Wybieg zmierzający do pozbycia się ogona okazał się skuteczny, bo przez cały dzień i wieczorem w stanicy w Diesdorfie nie napotkali podejrzanych typków. A kolejnego dnia wieczorem dopłynęli do Kemperbadu.

Miasto wznosiło się na wysokim klifie, niemal sto pięćdziesiąt metrów nad powierzchnią wody. U podstawy urwiska zbudowano przystań, a powyżej niej działał skomplikowany i przemyślny system lin i wind, obsługiwany przez krasnoludzkie przedsiębiorstwo Har-Mal-Gal. Już w przystani bohaterowie dowiedzieli się, że na przestrzeni ostatnich pięćdziesięciu lat zdarzył się tylko jeden wypadek śmiertelny. Grupa pijanych arystokratów postanowiła urządzić sobie wyścigi na linach z miasta do przystani.

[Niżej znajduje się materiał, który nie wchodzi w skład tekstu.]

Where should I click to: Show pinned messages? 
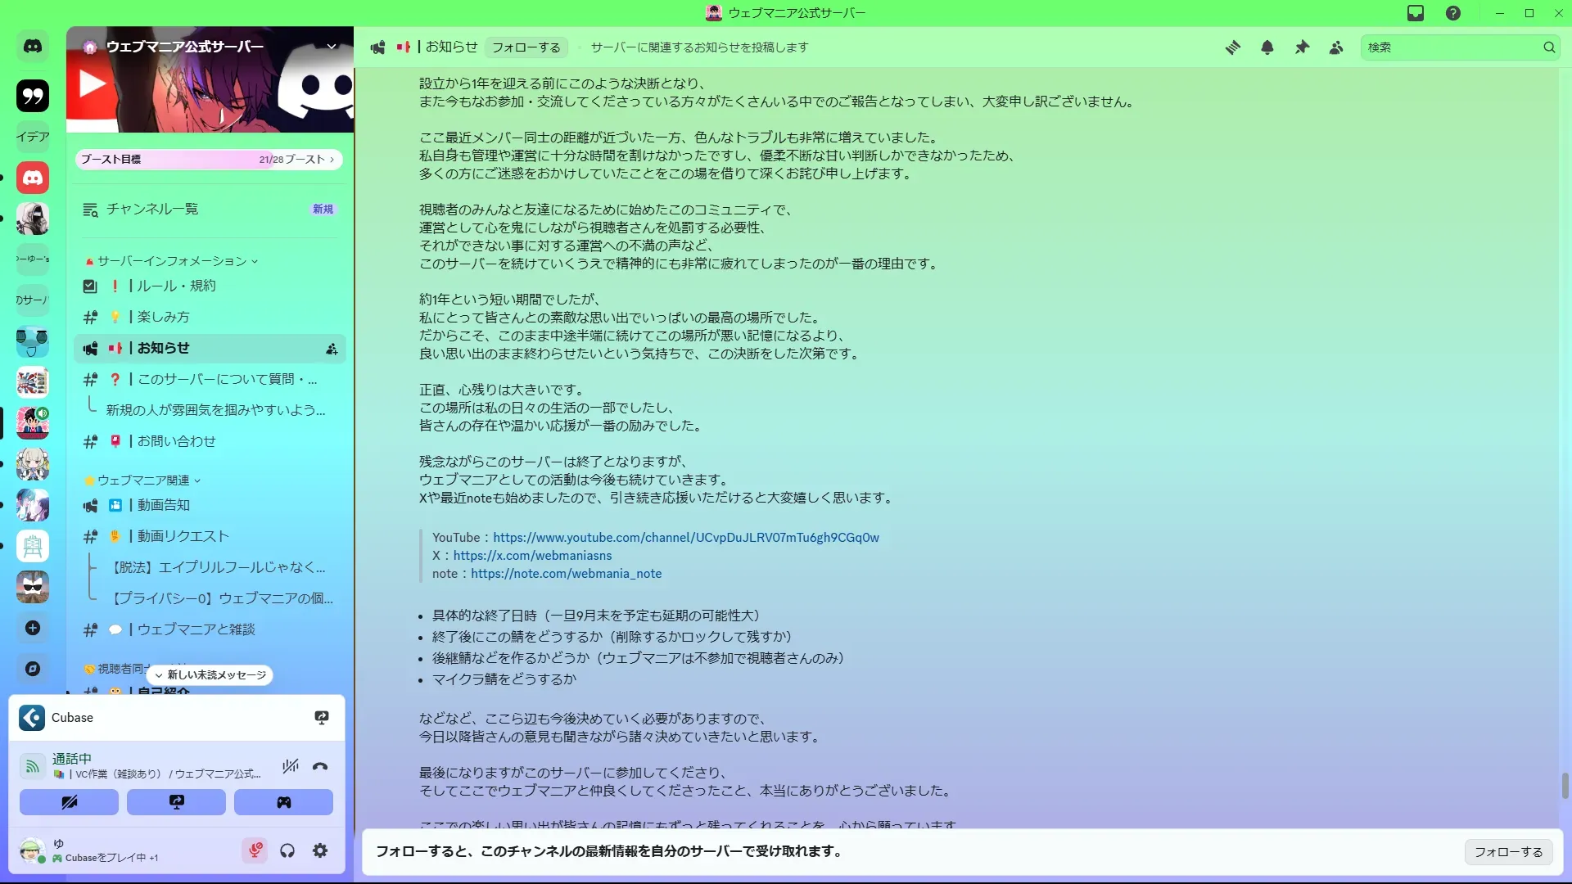point(1302,47)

Ten, który wygrał nie był w stanie odebrać nagrody...


Późna pora sprawiła, że ruch w przystani był już niewielki, więc awanturnicy przełożyli handel drewnem na kolejny dzień i po uiszczeniu jednego szylinga opłaty każdy z nich wjechał na górę w niewielkim siodełku. Od razu po postawieniu roztrzęsionych stóp na bruku, udali się do pierwszej gospody jaką zobaczyli, a był to Czarny Płaszcz, zajazd który okazał się całkiem miłym i gościnnym miejscem.